« C’est plus qu’un travail à temps plein, ça peut être éprouvant. On n’a jamais vraiment de vie privée », confie Clarence Wood, actuel maire et ancien conseiller municipal d’Inuvik dans les Territoires du Nord-Ouest.
L’élu, engagé en politique depuis 23 ans, évoque une fonction de plus en plus chronophage : les semaines de 50, 70 heures, les sollicitations constantes de ses administrés, les voyages fréquents à l’extérieur de la ville pour des rencontres avec les autorités territoriales ou fédérales, etc.
« Le quotidien d’un maire, c’est d’être en réunion toute la journée. Il n’y a pas un jour sans que je travaille pour la mairie, dimanche compris », affirme le politicien ténois.
« Entre tous les comités, la gestion des ressources humaines, les gens de la communauté qu’il faut aller voir, c’est un travail qui ne s’arrête jamais », renchérit Ray Orb, président de l’Association des municipalités rurales de la Saskatchewan.
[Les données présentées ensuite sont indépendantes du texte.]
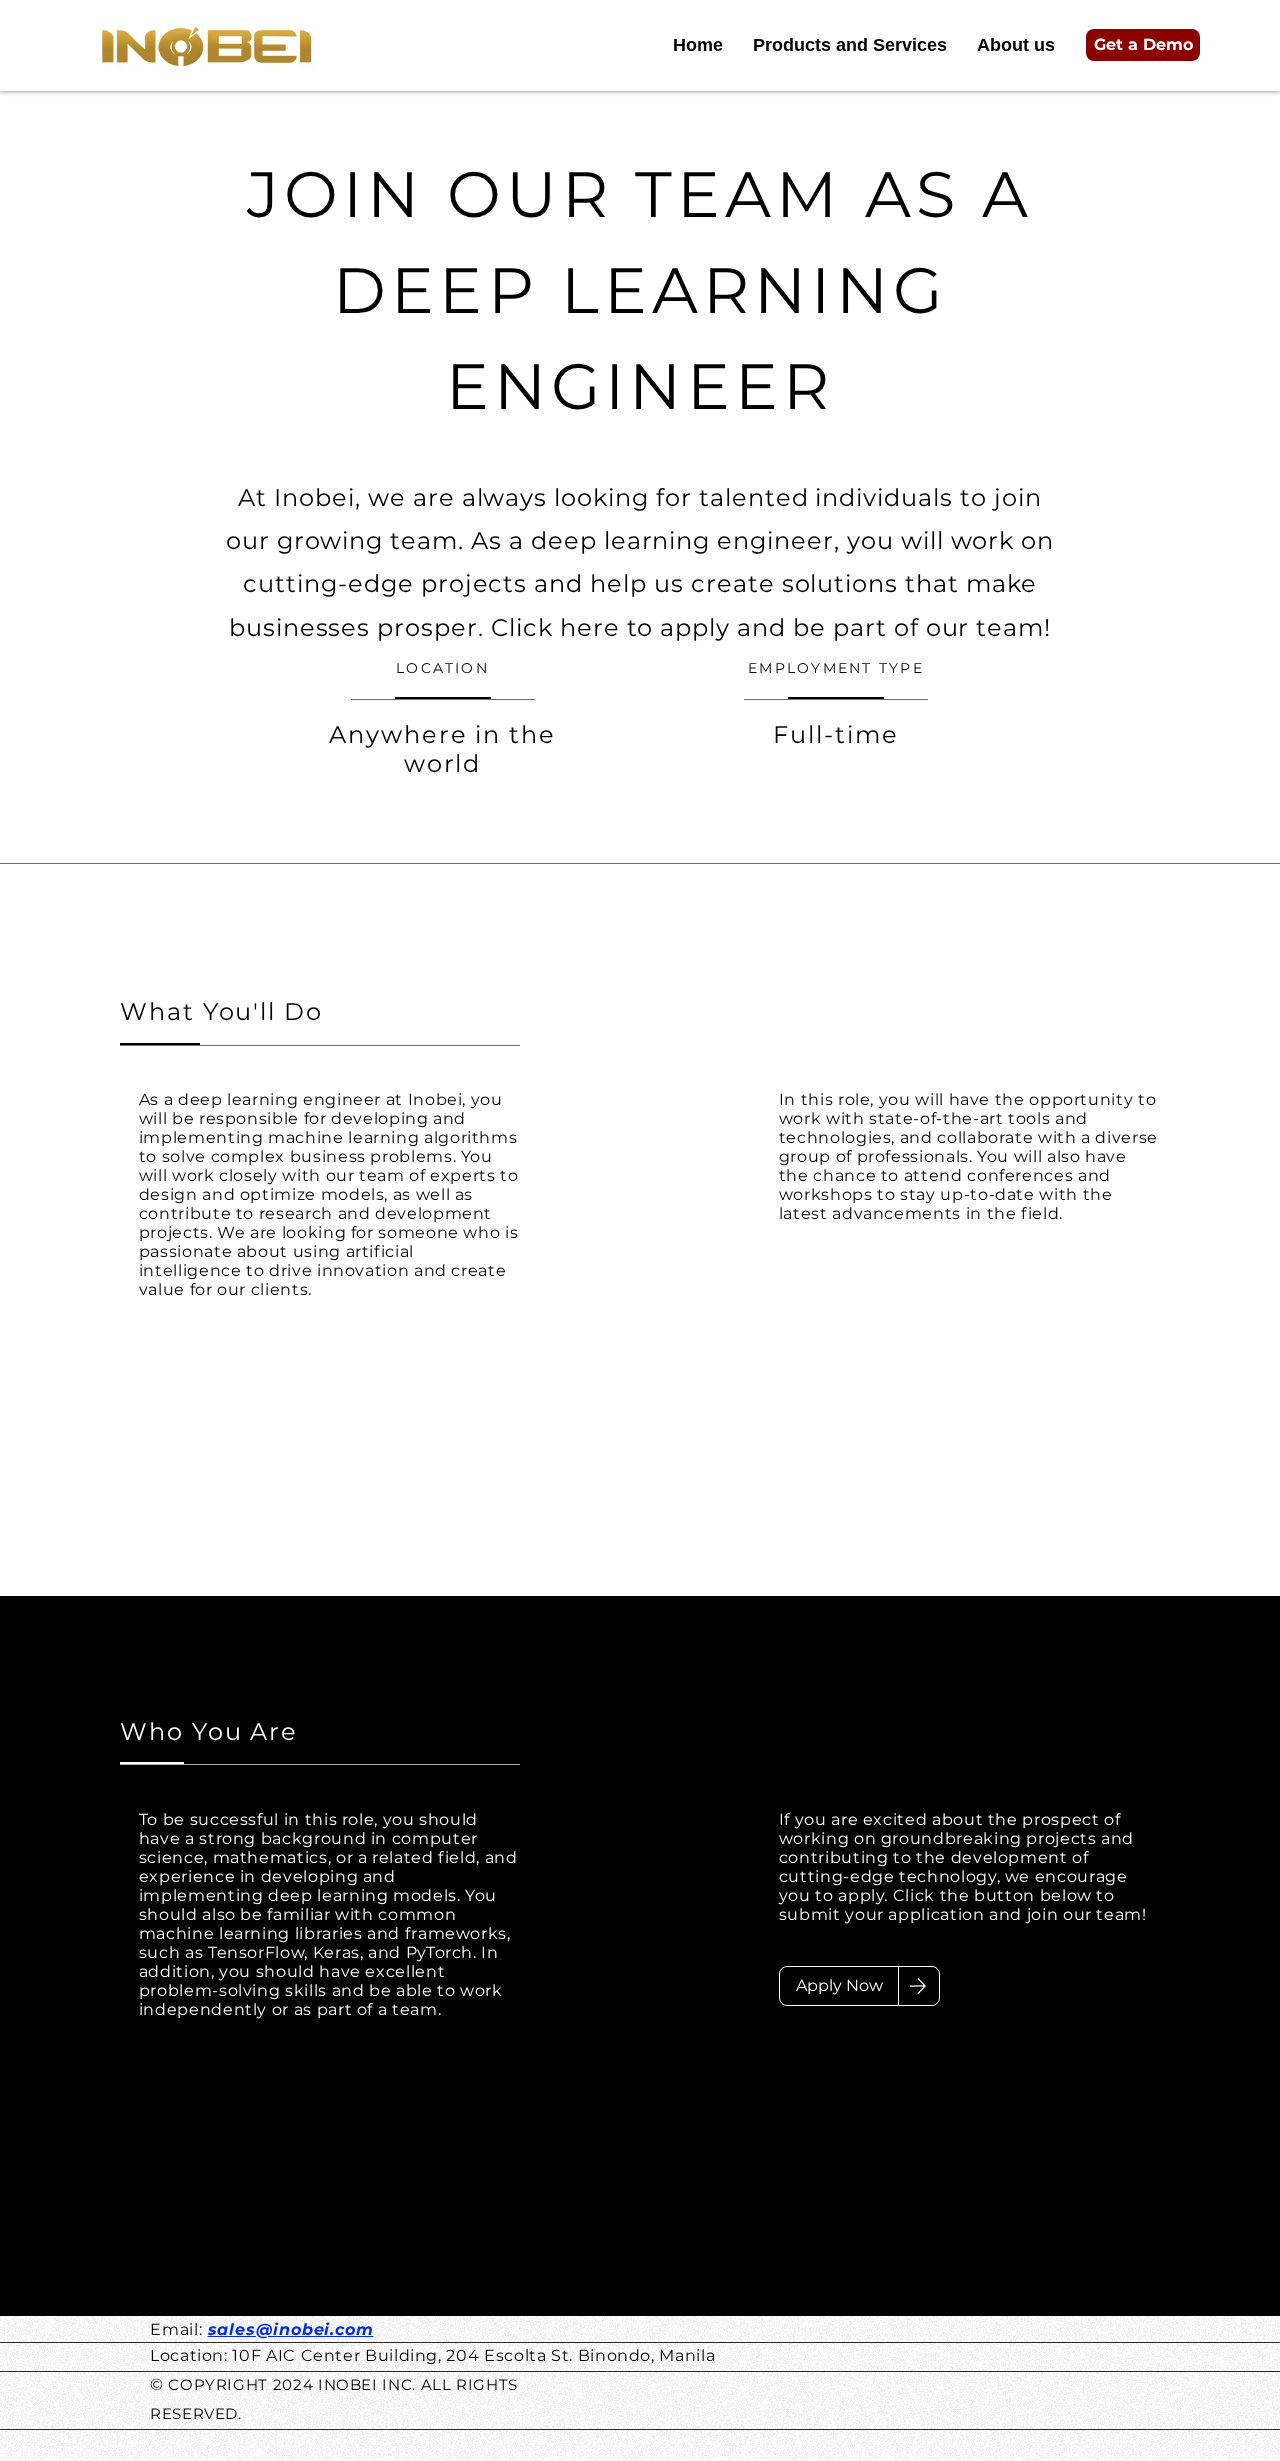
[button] (1143, 45)
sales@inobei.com (291, 2329)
Description de tâche sans fin
Défendre les intérêts de sa commune, voter le budget, superviser les dépenses, décider de la taxe foncière, gérer l’eau et les égouts, l’accessibilité, les transports publics, l’entretien des routes, l’urbanisme ou encore l’attribution des permis de construction… la description de tâche des élus locaux est sans fin.
Au contact direct des administrés comme des administrations, ils se retrouvent confrontés à une multitude d’injonctions contradictoires. Ils doivent porter une vision à long terme et répondre aux urgences, maitriser la technicité des sujets tout en étant à l’écoute des citoyens, améliorer la qualité des services publics tout en contrôlant les dépenses.
« On leur demande d’être des élus de proximité, mais ils se retrouvent responsables de problèmes qui dépassent leur territoire municipal, à commencer par les questions de mobilité, d’emploi ou de transition écologique », analyse David Siegel, professeur émérite de sciences politiques à l’Université Brock, en Ontario.
Les élus sont aussi confrontés à un manque d’argent récurrent ainsi qu’à un millefeuille administratif et législatif parfois illisible.
« C’est frustrant, on doit constamment jongler avec des ressources financières réduites, trouver de nouvelles sources de revenus, confirme Clarence Wood. Pour le moindre projet, il nous faut une éternité pour passer à travers les couches de règlementations, de paperasseries et d’obstacles administratifs. »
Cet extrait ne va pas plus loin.